Fig. 3: TEM analysis of E. coli W SslE aggregations.

a Accumulation of SslE aggregates on the side of glass tubes containing overnight cultures grown in LB media at pH 5.0 or 7.0. Arrows indicate Congo red-stained ring containing SslE. b–g SslE localisation upon secretion from E. coli W strains assessed by immunoelectron microscopy.

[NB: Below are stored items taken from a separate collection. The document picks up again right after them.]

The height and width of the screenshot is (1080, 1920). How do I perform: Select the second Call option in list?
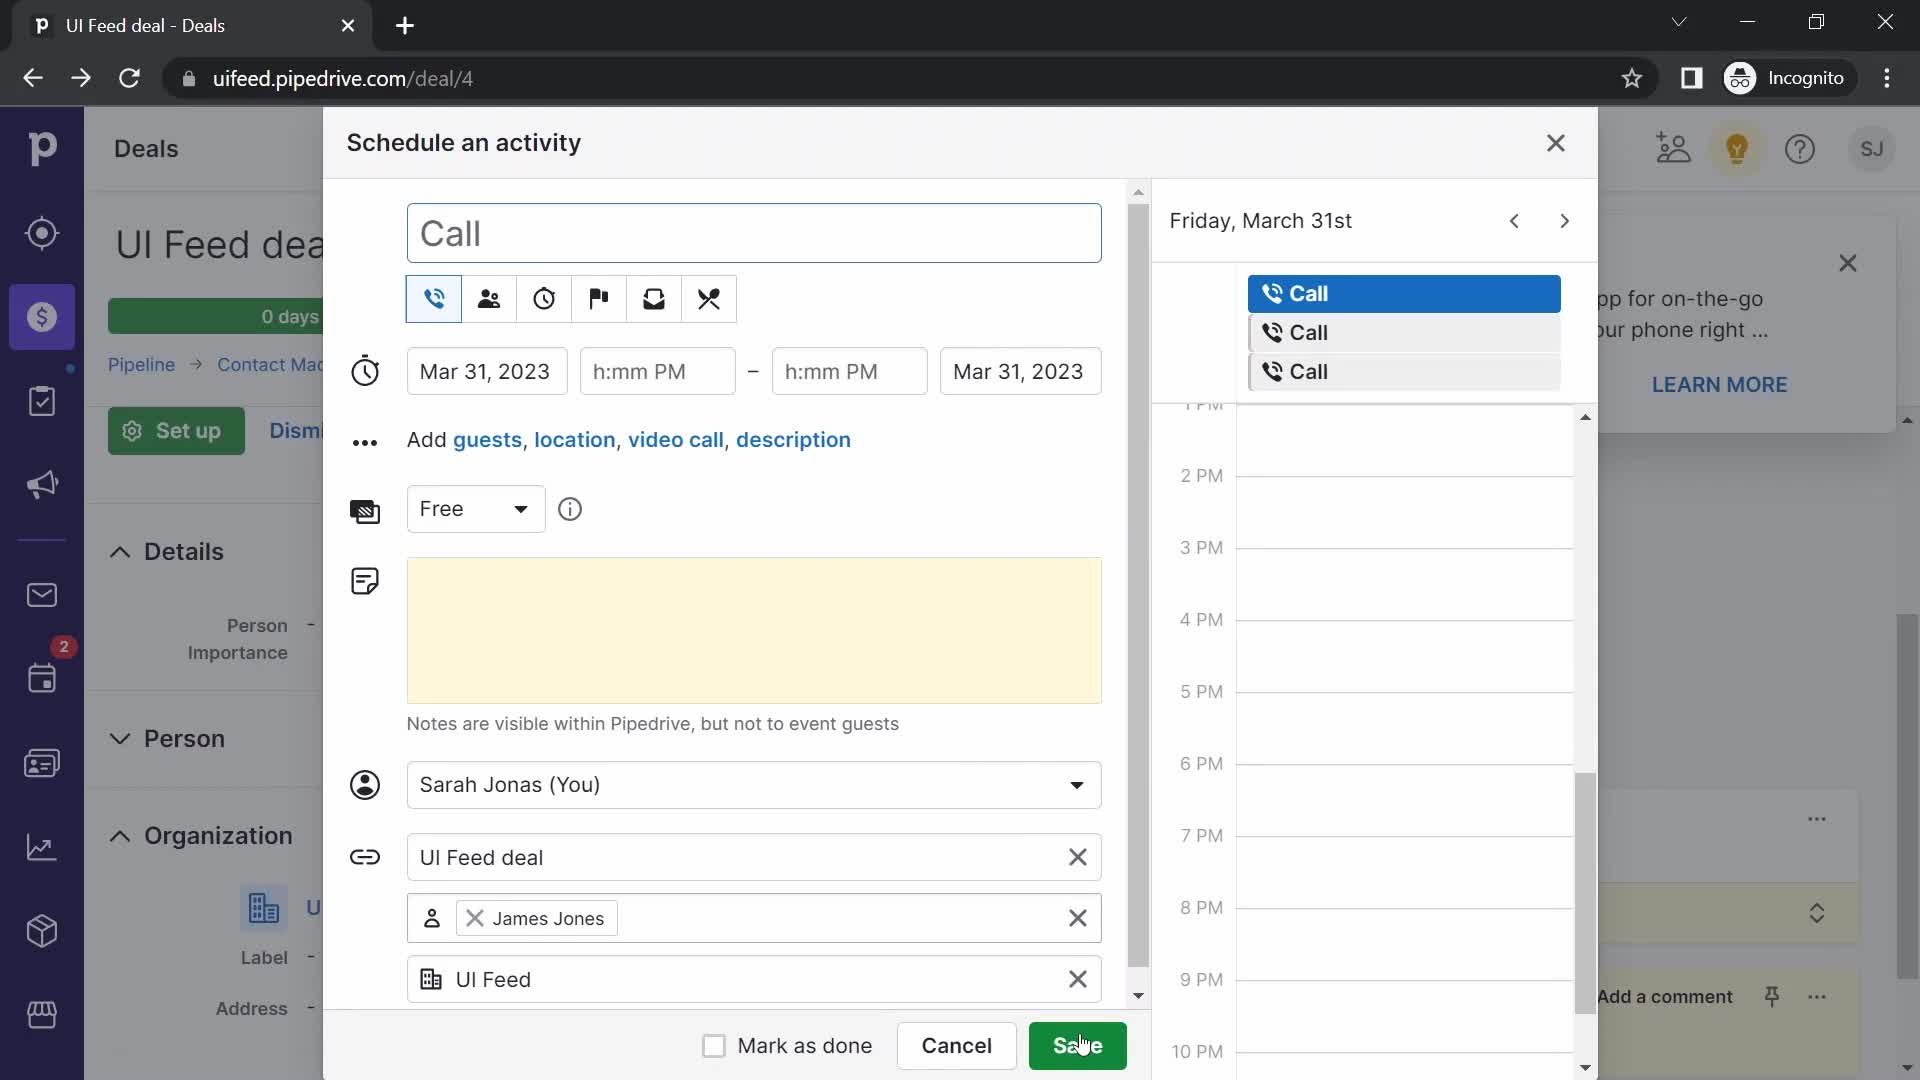tap(1406, 332)
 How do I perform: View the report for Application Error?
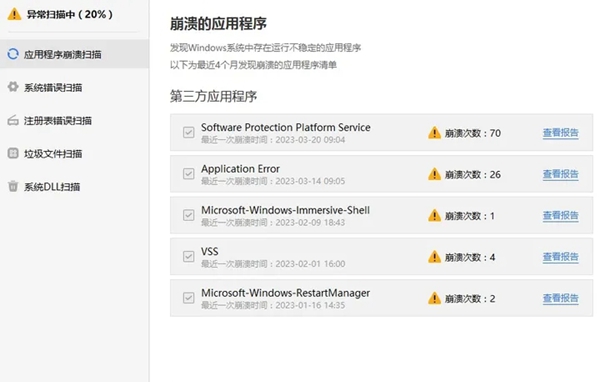coord(561,174)
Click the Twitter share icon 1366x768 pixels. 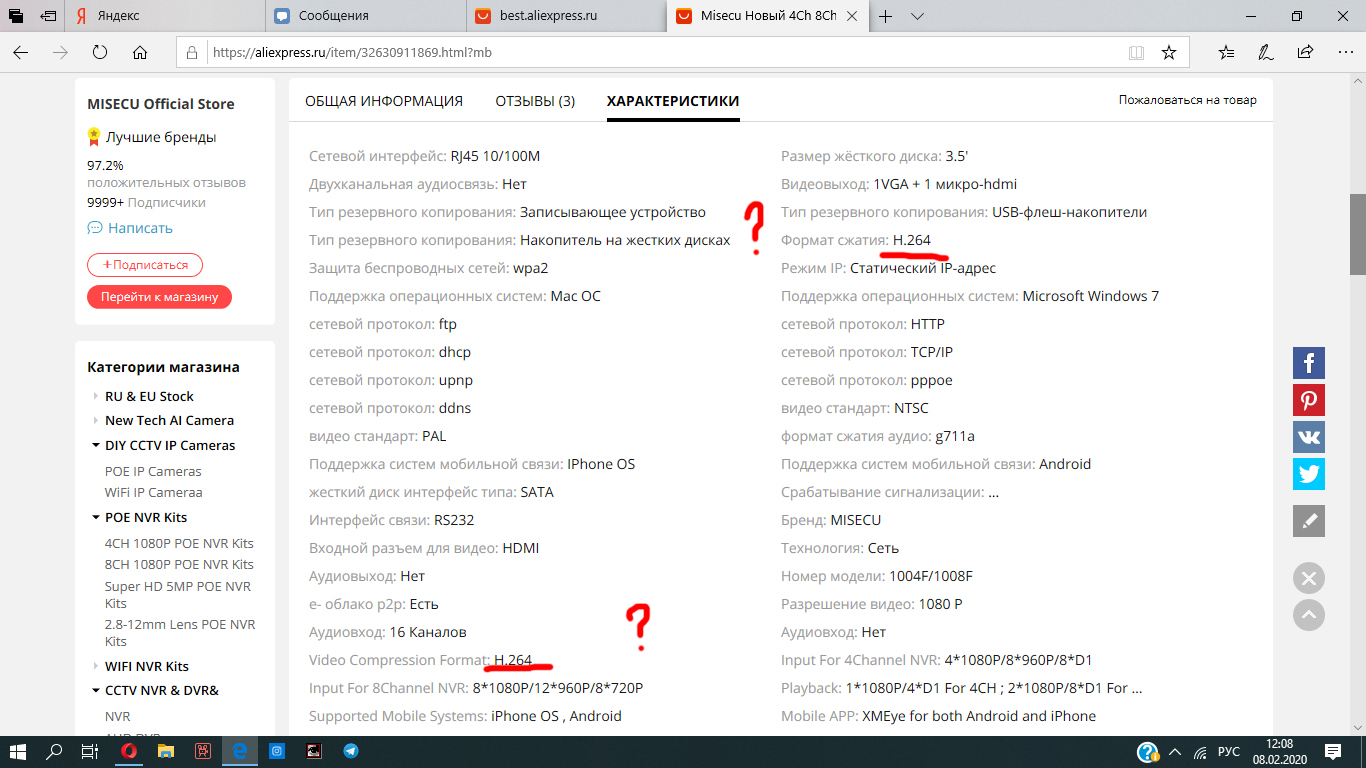(1309, 473)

Bacteria were reacted with primary α-rSslE antibodies and secondary gold-labelled antibodies on carbon-coated nickel grids and then negatively stained with uranyl acetate. b, f E. coli W ΔsslE mutant washed in citrate-phosphate buffer at pH 5.0 or 4.0, respectively. c Wild-type W strain washed in citrate-phosphate buffer at pH 5.0 with α-rSslE antibodies reacting with the bacterial surface and secreted fibrous material. d Image highlighting clustering of antibodies to an extracellular aggregate. e Analysis of total and clustered (≤25 nm between particles) α-rSslE antibodies reacting with aggregates in the extracellular milieu of wild-type and ΔsslE mutant bacteria at pH 5.0. ^***P < 0.001; verses ΔsslE mutant by two-tailed Student’s test and error bars are the standard error of the mean. g ΔsslE::sslE W strain washed in citrate-phosphate buffer at pH 4.0, again with α-rSslE antibodies reacting with the bacterial surface and secreted fibrous material. Scale bar is equivalent to 200 nm. h TEM analysis of negatively stained rSslE aggregates. Two major species are observed. i Smaller filaments have an average width of ∼4.5 nm and are coated with globular structures of ~4.5 nm in diameter. Scale bar, 20 nm. j Schematic describing the overall dimensions of the smaller SslE fibre species. k Larger species of SslE aggregates appear as ~20–40 nm wide structures with variable lengths. Scale bar, 20 nm.